Los personajes de Kim son gente de pocas palabras. Como él ha manifestado en alguna entrevista, han sufrido alguna herida muy profunda, una decepción muy grande ha matado su fe y su confianza, y la violencia es para ellos un medio de comunicación. Esas escenas de violencia –a veces vuelta hacia los mismos ejecutantes– son las más expresivas del film, que por momentos puede distraernos, engañarnos, subyugarnos con un enorme placer visual. Kim proviene de la pintura, y con su fotógrafo Baek Dong-Hyun concibe cada plano como una obra pictórica, tanto en el aspecto compositivo como en el cromático. Logra imágenes de tal belleza que puede resultar abrumadora, y es evidente su búsqueda de la imagen perfecta, su deseo de impactar. Frente a esa escasez de diálogos, en este film dominado por lo visual las imágenes resultan por demás elocuentes. Inscriptas en la tradición de la estampa oriental, sobre todo la japonesa, sus composiciones reflejan la comunión entre hombres y animales, sugieren la apertura de la percepción y por consiguiente del alma, la necesidad del centro, la reencarnación y la irreversibilidad del destino.

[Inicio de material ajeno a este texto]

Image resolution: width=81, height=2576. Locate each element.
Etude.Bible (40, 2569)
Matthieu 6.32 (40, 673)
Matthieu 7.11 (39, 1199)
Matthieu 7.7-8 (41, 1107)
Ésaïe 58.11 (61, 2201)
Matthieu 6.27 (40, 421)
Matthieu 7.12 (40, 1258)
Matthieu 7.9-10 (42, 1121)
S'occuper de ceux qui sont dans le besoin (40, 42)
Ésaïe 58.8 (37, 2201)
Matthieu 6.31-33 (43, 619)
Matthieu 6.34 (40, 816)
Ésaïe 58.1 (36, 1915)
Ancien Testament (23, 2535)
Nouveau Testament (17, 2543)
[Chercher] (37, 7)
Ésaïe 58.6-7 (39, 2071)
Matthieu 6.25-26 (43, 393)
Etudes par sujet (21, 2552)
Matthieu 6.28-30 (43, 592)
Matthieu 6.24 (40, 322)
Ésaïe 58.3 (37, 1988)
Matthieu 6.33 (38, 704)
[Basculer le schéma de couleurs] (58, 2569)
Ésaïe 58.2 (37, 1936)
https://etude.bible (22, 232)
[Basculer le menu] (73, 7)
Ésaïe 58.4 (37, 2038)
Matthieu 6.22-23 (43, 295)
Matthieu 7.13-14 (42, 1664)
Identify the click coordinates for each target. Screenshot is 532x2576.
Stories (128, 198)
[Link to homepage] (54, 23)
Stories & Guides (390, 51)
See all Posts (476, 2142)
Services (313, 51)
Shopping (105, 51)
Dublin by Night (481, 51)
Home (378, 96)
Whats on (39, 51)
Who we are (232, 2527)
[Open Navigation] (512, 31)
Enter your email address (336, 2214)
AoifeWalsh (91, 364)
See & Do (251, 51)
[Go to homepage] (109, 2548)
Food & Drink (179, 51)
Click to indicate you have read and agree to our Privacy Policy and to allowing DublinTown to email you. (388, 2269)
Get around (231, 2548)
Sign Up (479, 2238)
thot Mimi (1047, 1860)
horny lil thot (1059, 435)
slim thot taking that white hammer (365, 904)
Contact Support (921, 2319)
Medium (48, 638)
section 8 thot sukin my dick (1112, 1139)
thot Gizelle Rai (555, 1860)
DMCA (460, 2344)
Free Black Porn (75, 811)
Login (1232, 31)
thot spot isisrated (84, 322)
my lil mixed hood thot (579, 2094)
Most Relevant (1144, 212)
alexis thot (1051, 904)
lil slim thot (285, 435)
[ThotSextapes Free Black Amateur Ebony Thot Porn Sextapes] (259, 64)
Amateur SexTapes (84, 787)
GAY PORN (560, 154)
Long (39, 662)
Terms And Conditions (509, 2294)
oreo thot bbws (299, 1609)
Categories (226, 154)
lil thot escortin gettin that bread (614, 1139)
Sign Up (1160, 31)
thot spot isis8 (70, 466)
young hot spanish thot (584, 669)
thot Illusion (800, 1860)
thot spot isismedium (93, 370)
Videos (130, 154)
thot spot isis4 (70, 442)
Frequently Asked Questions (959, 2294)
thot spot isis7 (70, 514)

Deberemos esperar a conocer el último opus de Kim, Samaritan Girl, presentado en varios festivales, para saber si retoma el estilo más enconado y brutal de las ya mencionadas, de Domicilio desconocido y Birdcage Inn, que lo consagraron como uno de los mejores directores del nuevo cine oriental, o si Primavera, verano, otoño, invierno… y otra vez primavera significa en su filmografía el inicio de una etapa más didáctica y concesiva.